Technological change saturates the collection’s world: electric lighting, telephones, elevators, and streetcars set the stage for new tempos of desire and risk. Department stores and theatrical circuits expand in Sister Carrie; financial telegraphy and brokerage houses pulse through The Financier; transit and utilities undergird The Titan. By the 1910s and 1920s, moving pictures and lurid headlines reshape the imagination of crime and fame, a backdrop evident in An American Tragedy. Historically, these innovations tightened the feedback loop between aspiration and display, making the city a continuous showcase and scrutiny machine for fortune, reputation, and downfall.
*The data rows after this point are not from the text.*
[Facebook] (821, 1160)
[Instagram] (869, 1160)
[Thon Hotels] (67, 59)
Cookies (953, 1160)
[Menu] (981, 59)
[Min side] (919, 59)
Political and economic transformations—antitrust law, municipal reform, and periodic depressions—structure many conflicts in these works. The aftermath of the 1870s crash frames The Financier; city-machine politics and traction scandals inform The Titan; recurring strikes and labor agitation haunt several urban settings. In the decades before comprehensive federal regulation, courts arbitrated the boundaries between private ambition and public duty. An American Tragedy, with its courtroom and prison scenes, converses with evolving penal philosophies and perennial debates over capital punishment. Historically, Dreiser observes how legal institutions reflect economic interests while translating public anxieties into verdicts and sentences.
Across the collection, Dreiser’s naturalism refracts broader intellectual currents: evolutionary explanation, statistical thinking, and the critique of conspicuous consumption that economists and social critics advanced around 1900. His money-and-desire plots echo contemporary analyses of status competition, while his portraits emphasize constraint more than choice. Yet the books also capture reform energies—settlement work, civic improvement, the push for professional standards—that moderated some extremes of Gilded Age capitalism. Historically, the tension between determinism and reform gives these works their diagnostic power: they show both the weight of structures and the partial openings created by politics, journalism, and public debate. The result is a composite ledger of modern America’s ascent and costs.
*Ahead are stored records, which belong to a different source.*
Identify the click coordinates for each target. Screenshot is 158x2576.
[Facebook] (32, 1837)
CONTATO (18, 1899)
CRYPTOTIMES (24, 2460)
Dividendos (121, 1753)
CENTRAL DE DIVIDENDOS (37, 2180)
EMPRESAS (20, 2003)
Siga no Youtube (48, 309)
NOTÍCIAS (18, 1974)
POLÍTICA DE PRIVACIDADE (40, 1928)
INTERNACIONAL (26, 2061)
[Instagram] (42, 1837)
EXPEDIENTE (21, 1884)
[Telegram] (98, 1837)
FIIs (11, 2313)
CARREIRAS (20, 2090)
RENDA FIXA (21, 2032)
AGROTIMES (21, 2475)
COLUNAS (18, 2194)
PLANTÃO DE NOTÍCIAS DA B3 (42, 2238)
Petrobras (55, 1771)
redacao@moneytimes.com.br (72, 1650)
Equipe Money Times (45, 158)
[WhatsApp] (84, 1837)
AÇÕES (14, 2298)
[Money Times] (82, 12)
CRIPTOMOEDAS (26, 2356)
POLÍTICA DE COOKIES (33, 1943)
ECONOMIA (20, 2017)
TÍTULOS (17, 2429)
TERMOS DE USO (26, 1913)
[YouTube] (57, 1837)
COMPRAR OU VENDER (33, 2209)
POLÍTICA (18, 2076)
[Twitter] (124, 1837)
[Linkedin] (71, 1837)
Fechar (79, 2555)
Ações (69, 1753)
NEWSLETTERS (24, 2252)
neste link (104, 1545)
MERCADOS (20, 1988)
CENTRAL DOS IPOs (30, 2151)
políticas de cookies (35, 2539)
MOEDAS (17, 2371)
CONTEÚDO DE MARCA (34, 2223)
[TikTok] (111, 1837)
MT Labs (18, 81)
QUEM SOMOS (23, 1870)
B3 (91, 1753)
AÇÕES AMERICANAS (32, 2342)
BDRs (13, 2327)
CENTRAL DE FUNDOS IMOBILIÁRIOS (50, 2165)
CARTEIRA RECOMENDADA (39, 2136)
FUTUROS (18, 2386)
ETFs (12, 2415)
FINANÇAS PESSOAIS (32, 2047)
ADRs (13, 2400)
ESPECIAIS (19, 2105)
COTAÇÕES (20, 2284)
These novels follow young women navigating poverty, desire, and the bargaining pressures of urban life. Dreiser's naturalistic narration tracks how economic need, sexual politics, and social judgment channel their choices in ways that feel both accidental and inevitable. The tone is coolly compassionate and observational, establishing the author's signature blend of psychological candor and sociological detail.
A striving young man, torn between class aspiration and romantic entanglement, moves through a society that promises mobility but sets traps of status and conscience. As his decisions compound, institutions—family, work, and the law—frame his fate with an impersonal rigor. The book crystallizes Dreiser's fatalistic realism, favoring moral inquiry over melodrama.
This novel centers on an artist whose talent and appetite collide with domestic expectations and public morality. It probes the uneasy commerce between creativity, sexuality, and a marketplace that both rewards and distorts art. The tone is frank and conflicted, extending Dreiser's social naturalism into the cultural sphere.
Across these novels, a charismatic financier pursues power through markets, politics, and relationships, treating cities as arenas for calculation. Each stage—rise, dominance, and reckoning—tests the limits of will against regulation, scandal, and shifting loyalties. Dreiser's style is panoramic and documentary, refining his critique of capitalism's appetite and the lure of control.
These shorter fictions compress Dreiser's themes into decisive moments where duty, desire, and money collide. Characters confront choices that expose the quiet coercions of social custom and economic need. The pieces are spare and unsentimental, favoring open-ended consequences over tidy moral lessons.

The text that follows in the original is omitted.